Selasa, 22 Mei 2018

(Ngaji of the Day) Zakat: Definisi, Sejarah, dan Hikmahnya


Zakat: Definisi, Sejarah, dan Hikmahnya

Definisi Zakat

Kata zakat ditinjau dari sisi bahasa arab memiliki beberapa makna, di antaranya berkembang, berkah, banyaknya kebaikan, menyucikan dan memuji. Sedangkan dalam istilah fiqih, zakat memiliki arti sejumlah harta tertentu yang diambil dari harta tertentu dan wajib diserahkan kepada golongan tertentu (mustahiqqin). 

Zakat dijadikan nama untuk harta yang diserahkan tersebut, sebab harta yang dizakati akan berkembang dan bertambah.
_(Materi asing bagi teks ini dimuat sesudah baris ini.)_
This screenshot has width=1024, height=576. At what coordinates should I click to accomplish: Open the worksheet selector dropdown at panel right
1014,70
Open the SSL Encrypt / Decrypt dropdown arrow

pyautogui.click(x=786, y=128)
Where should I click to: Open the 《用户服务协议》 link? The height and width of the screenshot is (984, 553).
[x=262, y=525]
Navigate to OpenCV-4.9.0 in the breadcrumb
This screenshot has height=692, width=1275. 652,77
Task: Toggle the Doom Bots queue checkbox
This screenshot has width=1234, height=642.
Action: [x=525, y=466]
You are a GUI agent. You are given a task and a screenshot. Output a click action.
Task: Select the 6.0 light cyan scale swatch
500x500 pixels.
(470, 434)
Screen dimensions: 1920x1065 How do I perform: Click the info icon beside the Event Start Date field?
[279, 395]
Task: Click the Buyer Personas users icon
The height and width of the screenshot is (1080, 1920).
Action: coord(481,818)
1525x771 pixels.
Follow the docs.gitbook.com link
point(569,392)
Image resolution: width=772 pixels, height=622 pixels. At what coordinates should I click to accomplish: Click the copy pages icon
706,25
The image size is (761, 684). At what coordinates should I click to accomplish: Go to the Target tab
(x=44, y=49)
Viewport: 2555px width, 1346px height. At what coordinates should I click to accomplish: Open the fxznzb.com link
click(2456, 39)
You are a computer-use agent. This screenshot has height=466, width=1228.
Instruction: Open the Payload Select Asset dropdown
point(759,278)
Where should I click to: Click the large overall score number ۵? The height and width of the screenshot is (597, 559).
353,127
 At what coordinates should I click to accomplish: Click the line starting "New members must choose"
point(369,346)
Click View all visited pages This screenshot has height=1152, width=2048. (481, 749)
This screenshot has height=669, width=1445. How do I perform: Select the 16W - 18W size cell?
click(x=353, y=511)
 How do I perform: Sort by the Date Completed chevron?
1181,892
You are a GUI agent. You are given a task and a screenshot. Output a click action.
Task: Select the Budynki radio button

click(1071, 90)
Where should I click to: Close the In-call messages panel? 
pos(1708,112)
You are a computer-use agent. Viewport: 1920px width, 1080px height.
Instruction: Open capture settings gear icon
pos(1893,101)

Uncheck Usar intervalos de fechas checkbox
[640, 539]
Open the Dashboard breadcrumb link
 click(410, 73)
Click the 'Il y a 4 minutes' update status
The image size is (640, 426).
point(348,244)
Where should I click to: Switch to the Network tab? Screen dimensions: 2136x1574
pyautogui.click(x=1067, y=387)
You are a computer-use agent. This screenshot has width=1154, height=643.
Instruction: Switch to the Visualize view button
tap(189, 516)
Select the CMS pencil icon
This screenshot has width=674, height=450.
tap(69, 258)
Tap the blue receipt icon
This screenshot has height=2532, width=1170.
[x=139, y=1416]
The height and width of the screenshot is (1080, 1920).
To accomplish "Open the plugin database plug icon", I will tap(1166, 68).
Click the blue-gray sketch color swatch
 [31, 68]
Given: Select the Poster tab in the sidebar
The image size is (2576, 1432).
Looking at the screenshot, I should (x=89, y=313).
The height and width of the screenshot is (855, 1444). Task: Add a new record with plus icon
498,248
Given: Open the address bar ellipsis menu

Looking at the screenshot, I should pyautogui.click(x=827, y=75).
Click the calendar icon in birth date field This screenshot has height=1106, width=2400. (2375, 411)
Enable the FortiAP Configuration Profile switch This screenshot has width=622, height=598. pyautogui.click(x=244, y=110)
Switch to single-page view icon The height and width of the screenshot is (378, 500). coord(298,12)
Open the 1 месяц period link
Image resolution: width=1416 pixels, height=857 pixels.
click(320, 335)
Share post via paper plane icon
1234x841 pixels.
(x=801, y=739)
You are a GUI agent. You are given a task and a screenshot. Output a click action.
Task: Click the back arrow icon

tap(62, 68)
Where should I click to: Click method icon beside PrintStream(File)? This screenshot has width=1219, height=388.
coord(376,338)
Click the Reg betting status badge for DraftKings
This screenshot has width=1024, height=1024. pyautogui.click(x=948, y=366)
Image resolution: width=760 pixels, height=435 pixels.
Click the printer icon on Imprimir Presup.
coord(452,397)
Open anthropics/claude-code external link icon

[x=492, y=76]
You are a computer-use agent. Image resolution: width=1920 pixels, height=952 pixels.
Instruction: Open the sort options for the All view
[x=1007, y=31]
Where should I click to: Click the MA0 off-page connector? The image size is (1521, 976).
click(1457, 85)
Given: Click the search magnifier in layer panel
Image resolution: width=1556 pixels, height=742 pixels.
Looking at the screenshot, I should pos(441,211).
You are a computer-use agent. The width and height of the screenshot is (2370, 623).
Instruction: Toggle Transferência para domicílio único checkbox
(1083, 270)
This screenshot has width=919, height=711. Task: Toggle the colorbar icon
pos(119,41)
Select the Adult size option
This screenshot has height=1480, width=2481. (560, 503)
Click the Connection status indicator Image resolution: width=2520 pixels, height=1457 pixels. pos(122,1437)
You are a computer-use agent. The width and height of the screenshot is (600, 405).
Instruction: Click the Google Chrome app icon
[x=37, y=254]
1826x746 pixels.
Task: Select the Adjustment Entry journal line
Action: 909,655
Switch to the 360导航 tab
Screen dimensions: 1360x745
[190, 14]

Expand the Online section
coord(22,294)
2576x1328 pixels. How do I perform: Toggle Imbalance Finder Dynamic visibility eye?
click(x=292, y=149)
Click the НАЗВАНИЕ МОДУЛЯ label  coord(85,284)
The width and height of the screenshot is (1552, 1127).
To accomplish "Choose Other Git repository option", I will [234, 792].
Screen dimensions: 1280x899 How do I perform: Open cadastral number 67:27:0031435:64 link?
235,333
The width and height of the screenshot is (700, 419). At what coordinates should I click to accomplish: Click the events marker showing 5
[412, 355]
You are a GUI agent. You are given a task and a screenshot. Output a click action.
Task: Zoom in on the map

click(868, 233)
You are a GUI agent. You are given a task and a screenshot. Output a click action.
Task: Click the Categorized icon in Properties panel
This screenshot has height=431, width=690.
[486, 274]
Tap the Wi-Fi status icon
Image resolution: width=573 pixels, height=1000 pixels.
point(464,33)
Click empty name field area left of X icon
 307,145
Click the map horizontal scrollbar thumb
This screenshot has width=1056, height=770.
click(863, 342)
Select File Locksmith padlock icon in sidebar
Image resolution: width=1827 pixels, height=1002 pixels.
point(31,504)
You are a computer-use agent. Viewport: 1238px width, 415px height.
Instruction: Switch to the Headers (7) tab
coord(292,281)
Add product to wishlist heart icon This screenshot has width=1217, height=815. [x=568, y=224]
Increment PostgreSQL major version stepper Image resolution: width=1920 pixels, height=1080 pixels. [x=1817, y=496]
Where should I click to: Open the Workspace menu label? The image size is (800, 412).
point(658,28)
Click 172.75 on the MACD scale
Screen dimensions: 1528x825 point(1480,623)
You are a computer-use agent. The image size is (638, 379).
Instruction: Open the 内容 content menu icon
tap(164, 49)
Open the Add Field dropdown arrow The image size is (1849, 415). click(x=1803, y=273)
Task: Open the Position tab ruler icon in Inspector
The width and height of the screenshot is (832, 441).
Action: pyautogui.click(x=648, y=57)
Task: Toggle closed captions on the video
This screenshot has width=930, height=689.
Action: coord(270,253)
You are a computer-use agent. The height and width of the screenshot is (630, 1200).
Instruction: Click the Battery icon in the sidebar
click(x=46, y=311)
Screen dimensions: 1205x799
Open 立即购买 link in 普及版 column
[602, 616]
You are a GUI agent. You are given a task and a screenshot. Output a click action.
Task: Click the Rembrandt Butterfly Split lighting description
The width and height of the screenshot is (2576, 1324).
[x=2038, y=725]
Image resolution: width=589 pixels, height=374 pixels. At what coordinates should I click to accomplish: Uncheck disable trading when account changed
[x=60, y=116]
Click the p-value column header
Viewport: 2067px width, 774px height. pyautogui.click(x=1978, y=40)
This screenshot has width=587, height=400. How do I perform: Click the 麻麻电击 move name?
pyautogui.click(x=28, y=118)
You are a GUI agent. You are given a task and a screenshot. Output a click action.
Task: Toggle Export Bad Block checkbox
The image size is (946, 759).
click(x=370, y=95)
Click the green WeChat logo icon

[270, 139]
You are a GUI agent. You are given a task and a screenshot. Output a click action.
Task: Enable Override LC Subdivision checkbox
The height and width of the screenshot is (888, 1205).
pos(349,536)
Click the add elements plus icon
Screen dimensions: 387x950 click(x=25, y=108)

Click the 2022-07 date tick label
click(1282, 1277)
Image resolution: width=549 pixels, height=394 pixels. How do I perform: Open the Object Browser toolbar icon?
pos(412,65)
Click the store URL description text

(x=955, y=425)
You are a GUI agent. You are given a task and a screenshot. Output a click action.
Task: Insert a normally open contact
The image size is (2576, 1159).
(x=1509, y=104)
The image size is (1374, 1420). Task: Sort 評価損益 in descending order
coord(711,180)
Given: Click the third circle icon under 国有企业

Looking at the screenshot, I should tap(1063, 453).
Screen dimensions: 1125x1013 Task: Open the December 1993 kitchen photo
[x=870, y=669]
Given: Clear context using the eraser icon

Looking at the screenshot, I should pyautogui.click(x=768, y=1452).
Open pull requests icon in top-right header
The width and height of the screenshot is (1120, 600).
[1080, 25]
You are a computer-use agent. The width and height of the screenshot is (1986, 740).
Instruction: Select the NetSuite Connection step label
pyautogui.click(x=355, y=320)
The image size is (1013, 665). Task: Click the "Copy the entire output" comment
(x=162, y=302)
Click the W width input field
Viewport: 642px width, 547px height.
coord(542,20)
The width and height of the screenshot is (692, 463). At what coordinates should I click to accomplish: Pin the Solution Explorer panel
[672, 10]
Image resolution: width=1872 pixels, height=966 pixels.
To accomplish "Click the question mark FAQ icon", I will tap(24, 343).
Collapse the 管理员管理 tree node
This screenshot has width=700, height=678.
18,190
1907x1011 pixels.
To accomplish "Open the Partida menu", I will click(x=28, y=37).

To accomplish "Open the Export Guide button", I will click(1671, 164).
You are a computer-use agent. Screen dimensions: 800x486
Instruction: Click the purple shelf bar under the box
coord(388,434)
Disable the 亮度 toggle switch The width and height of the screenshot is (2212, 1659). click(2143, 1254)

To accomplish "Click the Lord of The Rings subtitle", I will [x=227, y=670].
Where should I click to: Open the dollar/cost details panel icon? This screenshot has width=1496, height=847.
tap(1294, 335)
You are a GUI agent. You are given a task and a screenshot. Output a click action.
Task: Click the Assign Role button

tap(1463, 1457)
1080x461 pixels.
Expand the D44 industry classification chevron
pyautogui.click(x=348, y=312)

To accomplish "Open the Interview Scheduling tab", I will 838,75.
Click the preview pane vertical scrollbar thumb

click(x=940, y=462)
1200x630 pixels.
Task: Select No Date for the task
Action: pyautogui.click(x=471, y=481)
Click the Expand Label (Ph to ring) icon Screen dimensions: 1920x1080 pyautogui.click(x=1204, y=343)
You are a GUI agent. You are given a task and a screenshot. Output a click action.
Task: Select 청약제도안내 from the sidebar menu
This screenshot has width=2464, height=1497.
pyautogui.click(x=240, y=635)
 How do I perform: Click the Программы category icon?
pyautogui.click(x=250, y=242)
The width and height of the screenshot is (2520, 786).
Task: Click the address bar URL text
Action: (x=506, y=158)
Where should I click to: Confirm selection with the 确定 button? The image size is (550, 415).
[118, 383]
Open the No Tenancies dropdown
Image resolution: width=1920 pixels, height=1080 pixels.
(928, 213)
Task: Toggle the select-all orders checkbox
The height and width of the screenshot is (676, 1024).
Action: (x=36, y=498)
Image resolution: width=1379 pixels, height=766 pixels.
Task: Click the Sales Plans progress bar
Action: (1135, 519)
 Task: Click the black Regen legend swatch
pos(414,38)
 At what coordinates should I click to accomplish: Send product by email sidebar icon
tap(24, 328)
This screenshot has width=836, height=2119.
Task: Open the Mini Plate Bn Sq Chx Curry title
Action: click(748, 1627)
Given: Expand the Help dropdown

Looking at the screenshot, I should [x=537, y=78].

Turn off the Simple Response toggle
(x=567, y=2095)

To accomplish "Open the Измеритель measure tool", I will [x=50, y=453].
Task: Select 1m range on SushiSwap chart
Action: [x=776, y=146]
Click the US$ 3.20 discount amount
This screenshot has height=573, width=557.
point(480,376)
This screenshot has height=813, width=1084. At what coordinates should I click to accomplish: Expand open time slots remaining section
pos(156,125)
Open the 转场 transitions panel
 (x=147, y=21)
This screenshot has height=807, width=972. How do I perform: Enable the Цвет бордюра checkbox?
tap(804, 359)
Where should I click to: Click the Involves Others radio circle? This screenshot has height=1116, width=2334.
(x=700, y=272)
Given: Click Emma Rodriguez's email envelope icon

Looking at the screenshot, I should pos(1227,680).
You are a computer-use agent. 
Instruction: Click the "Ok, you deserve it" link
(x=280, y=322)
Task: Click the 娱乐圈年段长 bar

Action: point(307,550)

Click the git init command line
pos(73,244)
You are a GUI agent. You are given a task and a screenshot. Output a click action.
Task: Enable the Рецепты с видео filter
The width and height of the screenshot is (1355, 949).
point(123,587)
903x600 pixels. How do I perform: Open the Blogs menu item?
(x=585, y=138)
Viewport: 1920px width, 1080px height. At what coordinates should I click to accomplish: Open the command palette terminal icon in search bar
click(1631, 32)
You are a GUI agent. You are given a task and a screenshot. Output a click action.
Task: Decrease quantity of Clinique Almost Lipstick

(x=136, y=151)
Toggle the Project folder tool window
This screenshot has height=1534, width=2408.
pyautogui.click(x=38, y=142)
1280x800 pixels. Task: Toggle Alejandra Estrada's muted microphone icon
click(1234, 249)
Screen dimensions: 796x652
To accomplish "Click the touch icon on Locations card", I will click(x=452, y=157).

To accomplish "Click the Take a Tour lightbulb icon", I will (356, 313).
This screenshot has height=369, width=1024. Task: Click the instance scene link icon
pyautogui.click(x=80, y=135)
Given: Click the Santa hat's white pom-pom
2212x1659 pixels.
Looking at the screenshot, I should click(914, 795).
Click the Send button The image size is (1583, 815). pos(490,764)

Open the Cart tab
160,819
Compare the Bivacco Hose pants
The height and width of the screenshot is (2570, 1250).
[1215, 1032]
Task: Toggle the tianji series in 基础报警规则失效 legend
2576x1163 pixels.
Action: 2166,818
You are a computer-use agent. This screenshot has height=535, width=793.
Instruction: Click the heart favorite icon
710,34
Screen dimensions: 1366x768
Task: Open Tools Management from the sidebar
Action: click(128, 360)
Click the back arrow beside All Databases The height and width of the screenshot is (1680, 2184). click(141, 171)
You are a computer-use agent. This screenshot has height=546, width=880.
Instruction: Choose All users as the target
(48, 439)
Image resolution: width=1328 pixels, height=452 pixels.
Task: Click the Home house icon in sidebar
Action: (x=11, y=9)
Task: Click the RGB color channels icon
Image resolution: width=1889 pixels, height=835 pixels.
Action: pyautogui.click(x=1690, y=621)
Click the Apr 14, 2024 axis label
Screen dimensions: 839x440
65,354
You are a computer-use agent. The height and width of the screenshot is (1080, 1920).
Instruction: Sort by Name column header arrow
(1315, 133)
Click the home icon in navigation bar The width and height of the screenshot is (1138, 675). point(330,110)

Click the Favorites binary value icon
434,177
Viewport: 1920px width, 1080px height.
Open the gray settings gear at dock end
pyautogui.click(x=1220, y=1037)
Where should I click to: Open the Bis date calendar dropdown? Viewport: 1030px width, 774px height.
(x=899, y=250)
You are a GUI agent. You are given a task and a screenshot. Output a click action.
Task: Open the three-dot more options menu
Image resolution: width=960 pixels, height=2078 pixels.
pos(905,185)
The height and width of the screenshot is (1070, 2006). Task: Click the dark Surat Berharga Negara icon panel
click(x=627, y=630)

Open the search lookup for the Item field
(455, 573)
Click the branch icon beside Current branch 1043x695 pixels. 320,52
Syekh Taqiyuddin Abu Bakar bin Muhammad al-Hishni berkata:

وسميت بذلك لأن المال ينمو ببركة إخراجها ودعاء الآخذ

“Disebut zakat karena harta yang dizakati akan berkembang sebab berkah membayar zakat dan doa orang yang menerima.” (Syekh Taqiyyuddin Abu Bakar bin Muhammad al-Hishni, Kifayatul Akhyar, Surabaya, al-Haramain, cetakan kedua, 2002, halaman 104)

Allah berfirman:

وَمَا آتَيْتُمْ مِنْ زَكَاةٍ تُرِيدُونَ وَجْهَ اللَّهِ فَأُولَئِكَ هُمُ الْمُضْعِفُونَ 

Artinya: “Dan apa yang kamu berikan berupa zakat yang kamu maksudkan untuk mencapai keridhaan Allah, maka (yang berbuat demikian) itulah orang-orang yang melipatgandakan pahalanya.” (QS. Ar-Ruum : 39)

Sejarah

Terjadi perbedaan pendapat di kalangan ulama tentang kapan zakat diwajibkan. Di dalam kitab Hasyiyah al-Jamal dijelaskan bahwa Zakat mal mulai diwajibkan di bulan Sya’ban tahun kedua hijriah bersamaan dengan zakat fitri. Ada yang berpendapat bahwa zakat diwajibkan sebelum baginda Nabi hijrah ke Madinah. 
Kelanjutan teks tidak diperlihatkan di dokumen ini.